観察、する | ナノ


 前にある絵本を読んだ。パステル調の可愛らしいひつじが特徴的な小さい子供向けの絵本。
 内容はいたって簡単で「いつも泣いている泣き虫なひつじの部屋は涙でいっぱい。でも気がつけば周りにはたくさんの友達がいた、君は一人じゃない!」というありきたりなものだった。
 読んだ時は人間は一人では生きていけない生き物だ、と感慨も何もなく判断を下した。そういう現実を教えるためのやけに道徳感のない絵本だと。しかし今はそうは思わない。
 最後の一球はなぜか二つに割れて、幸村先輩はそれを返したけれど相手は見事に二つを一つに見極め完全にそのボールを決めた。
 終わったんだ。柄にもなく感傷的になってしまう。下を見ると切原が泣いていた、でも負けたから泣いているんじゃない、そういう表情はしていない。
 今にも飛び出して行きそうな俊也の首根っこを掴んで引き戻すと、たくさんの拍手の中に、音子は自分の拍手を混ぜる。届くかなんては考えない。この会場の拍手すべてが二校に捧げられているものだから、自分もその一つでいい。
 泣き虫なひつじの周りにはたくさんの仲間がいた。つまりそういうことなのだろう。


 部屋でごろごろと転がりながらさてどうしようと唸る。今回はちゃんと行くことを伝えたから、切原は自分が行ったことは知っている。
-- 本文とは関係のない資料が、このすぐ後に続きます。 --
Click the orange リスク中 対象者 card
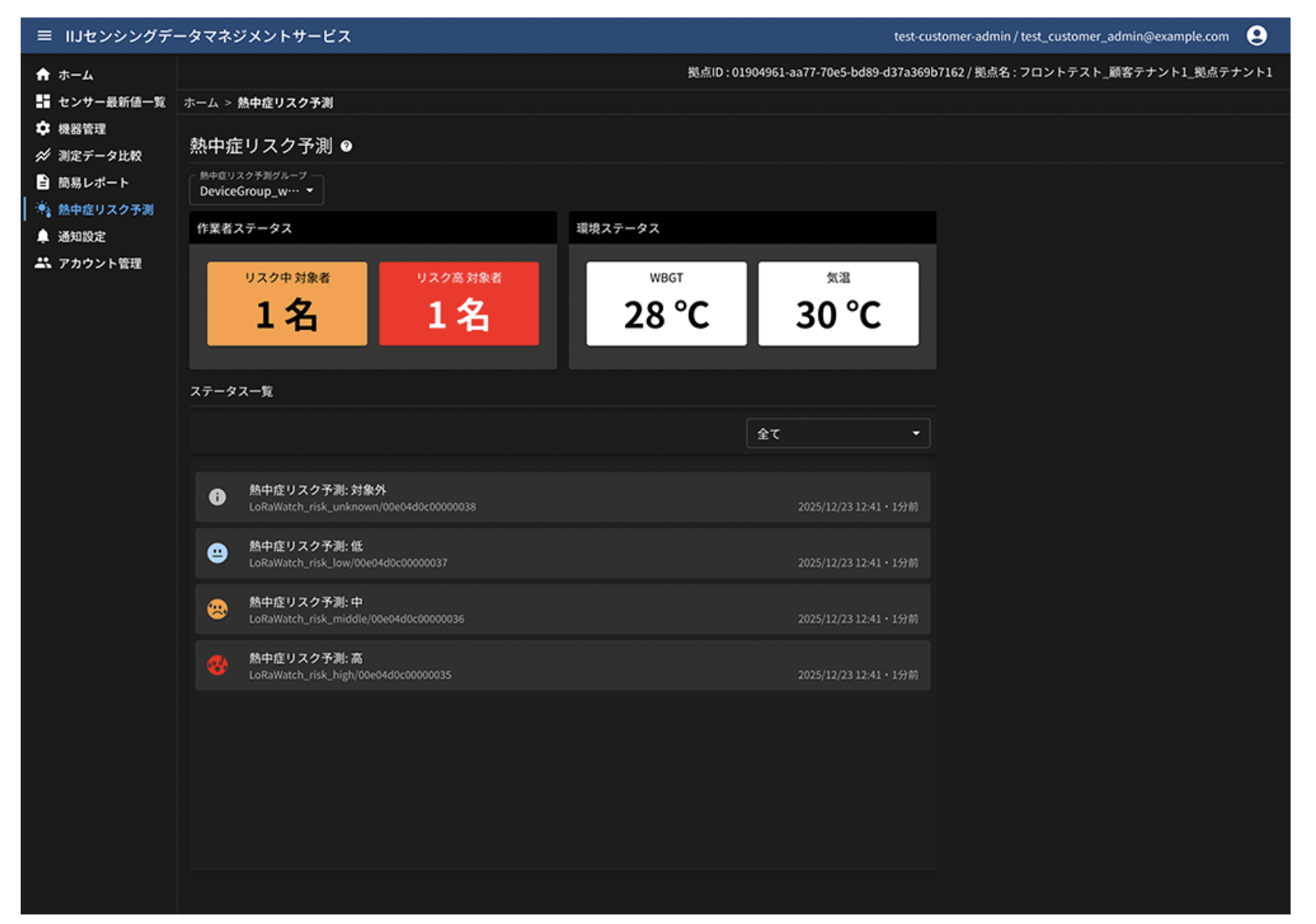point(287,303)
そして自分はがんばった切原を知っている。
 そんな彼に一言伝えたいのに、相応しい言葉が見当たらない。

『お疲れさま』

 ひとつ、打ってみて何て味気ないのだろう、と自嘲する。何かないだろうかと悩んだ末、もう一言「今度元祖お好み焼き一枚無料だ」なんて追加して送信した。
 しばらくして、店の手伝いから部屋に戻ると携帯がチカチカしていて開いてみると、切原からの返信があった。
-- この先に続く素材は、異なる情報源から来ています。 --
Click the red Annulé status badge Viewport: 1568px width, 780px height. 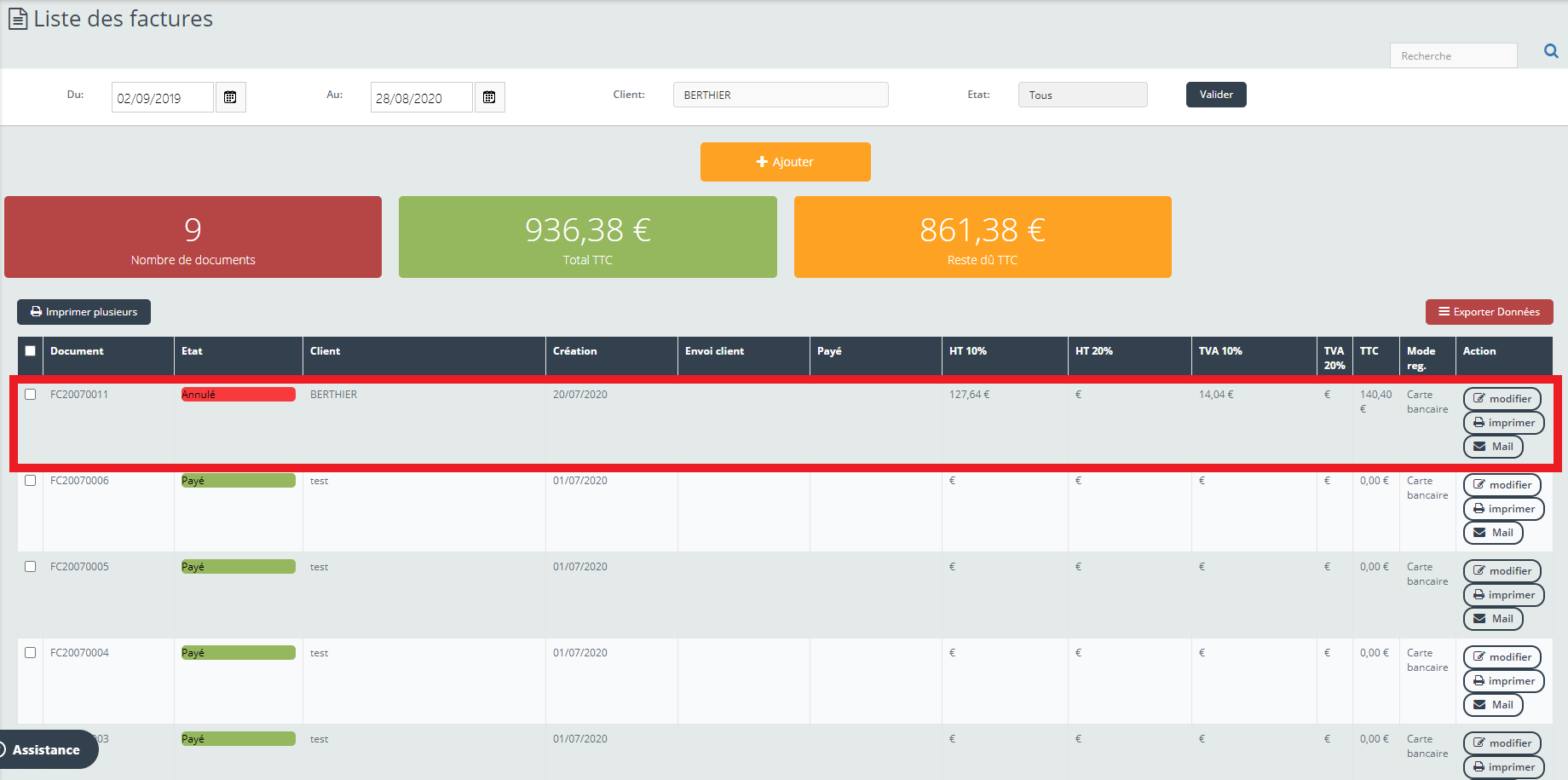[238, 395]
『明日行く。肉はたくさん入れてくれたらめちゃくちゃ嬉しい!』

 なんて調子の良い奴だろうか。少し笑って「了解、期待しといて」なんて返事をした。
 次の日になって、本当に切原はやってきた。

「肉大盛でよろしくー!」

「その前にうちに上がって」

 自宅に上がる階段を指差すとキョトンとした顔で「なんで?」なんて言ってくる。

「店であんた一人タダにできるわけないでしょ、家のほうで作るの」

「あーなるほど」

 母さんに一言言って上がるが、なぜか先に上がっていた切原は「えっ」なんて不満げに声を上げた。

「何?なんか問題ある?」

「意外と洋風なんだなーって」

「ほほう、フローリングだといけないと?」

「いやそういうわけじゃねーけど」

「まあどっちでもいいけど。その辺に座っててよ、今から作るから」

 台所に入って冷蔵庫から材料を取り出す。家業としてお好み焼き屋を営んでいるからといって、家庭で作らないなんてそんなことはないのである。むしろ店に出す前の試作品などは毎日家で作られるくらいなのだ。
 音子はエプロンを着ける。準備は万端だ。
 30分ほどでお好み焼きは出来上がり、切原はがっつくようにそれを食べた。しばらく二人でたわいもない話をして、ゲームをする。

「へへ、俺の勝ちだな」

「少し前まで連敗してた奴の台詞じゃないね」

「うっせ。これで終了っと」

「雪辱戦させてよ!」

「ふはは嫌だね!!」

 ぎゃーぎゃーと騒ぎ、互いに一息つくと部屋に沈黙が落ちた。気まずくはなく、むしろ少し心地良い静かさに冷えたお茶を一杯すする。美味い。

「明日暇?」

 ぽつりと、同じく茶を飲む切原が言葉をこぼす。

「んー…まあ、暇」

 暇じゃなかったら店の手伝いなんかしない。

「遊び行かね?」

「どこに?」

「どこって…どっか」

「ゲーセン?」

「あー、それでいいかも」

「何それ」

「ダメかよ」

 むすっと唇を曲げる姿にああ子供だな、なんて自分を棚に上げて考える。そんな拗ねた顔をされたら、悪いことをしたみたいで断ることが出来なくなる、まあ断るつもりもないけれど。

「はぶてるな」

「何だそれ」

「拗ねるな、いじけるな、泣きべそかくなって意味」

「泣いてねーんだけど」

「最後のは嘘」

「おい」

「いいね、遊びに行くの。楽しみ」

 付け加えるように言うとすぐに嬉しそうな顔をする。単純な奴、とは言わないが、表情筋がとっても素直な奴である、と言ってやりたくてたまらなくなる。

「俺のほうが楽しみだっつーの」

「何でも競うなっつーの」

 はやく明日がくれば良いのに。